6. A method for constructing a patient-matched implant according to claim 5, characterized in that: For implant restoration analysis models, also included: A second training data set is constructed based on historical dental implant data of multiple patients, and an implant recovery analysis model is trained using the second training data set, including extracting multiple sets of second sample data from the multiple sets of historical dental implant data, each set of second sample data comprising sample oral scan data, sample physiological data, sample implant structure data, and a corresponding sample implant recovery score; The implant recovery analysis model is a random forest model. Multiple groups of sample oral scan data, sample physiological data and sample implant structure data in the second training data set are used as input features for training the implant recovery analysis model. The sample implant recovery scores corresponding to the multiple groups of sample oral scan data, sample physiological data and sample implant structure data are used as the targets for training the implant recovery analysis model. The implant recovery analysis model is obtained by training using the second training data set.

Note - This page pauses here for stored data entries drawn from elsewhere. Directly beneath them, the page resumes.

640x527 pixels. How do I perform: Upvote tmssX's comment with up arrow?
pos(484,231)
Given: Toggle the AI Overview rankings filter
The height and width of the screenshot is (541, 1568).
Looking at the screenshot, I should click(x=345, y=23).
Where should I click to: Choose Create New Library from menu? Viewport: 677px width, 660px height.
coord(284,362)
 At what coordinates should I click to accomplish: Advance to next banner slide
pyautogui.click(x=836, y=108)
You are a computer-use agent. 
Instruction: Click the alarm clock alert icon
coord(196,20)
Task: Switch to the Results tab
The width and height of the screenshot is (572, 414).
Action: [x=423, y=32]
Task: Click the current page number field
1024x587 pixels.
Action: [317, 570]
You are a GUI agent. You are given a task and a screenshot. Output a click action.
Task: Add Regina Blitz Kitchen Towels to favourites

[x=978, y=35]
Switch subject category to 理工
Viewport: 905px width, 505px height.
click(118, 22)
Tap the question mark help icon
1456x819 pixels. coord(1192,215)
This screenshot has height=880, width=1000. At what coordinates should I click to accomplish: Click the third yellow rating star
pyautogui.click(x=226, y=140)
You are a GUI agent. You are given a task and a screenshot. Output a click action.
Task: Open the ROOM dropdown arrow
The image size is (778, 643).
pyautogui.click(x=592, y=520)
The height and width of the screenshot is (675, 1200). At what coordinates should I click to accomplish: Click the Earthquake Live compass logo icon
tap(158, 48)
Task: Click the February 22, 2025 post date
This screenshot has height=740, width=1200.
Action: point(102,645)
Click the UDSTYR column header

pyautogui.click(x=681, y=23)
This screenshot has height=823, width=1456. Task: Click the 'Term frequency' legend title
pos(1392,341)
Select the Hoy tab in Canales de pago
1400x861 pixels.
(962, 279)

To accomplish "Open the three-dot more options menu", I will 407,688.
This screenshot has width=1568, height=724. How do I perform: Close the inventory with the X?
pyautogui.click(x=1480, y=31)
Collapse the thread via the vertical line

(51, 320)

7. A method for constructing a patient-matched implant according to claim 3, characterized in that: The local area iterative optimization of the geometric convolution features based on the local correction unit to output the target optimized structure of the implant includes: Each time the geometric convolution feature is locally optimized based on the local correction unit, the geometric structure difference parameter between the optimized geometric convolution feature and the oral structure feature is calculated. If the geometric structure difference parameter is greater than the geometric structure difference threshold, the local area optimization is performed again based on the local correction unit. After iterating until the geometric structure difference parameter is no greater than the geometric structure difference threshold, the geometric convolution feature generated after the last local area optimization is output as the target optimized structure of the implant.
8. A patient-matched implant, characterized in that: The patient-matched implant is constructed based on a patient-matched implant construction method as described in any one of claims 1-7.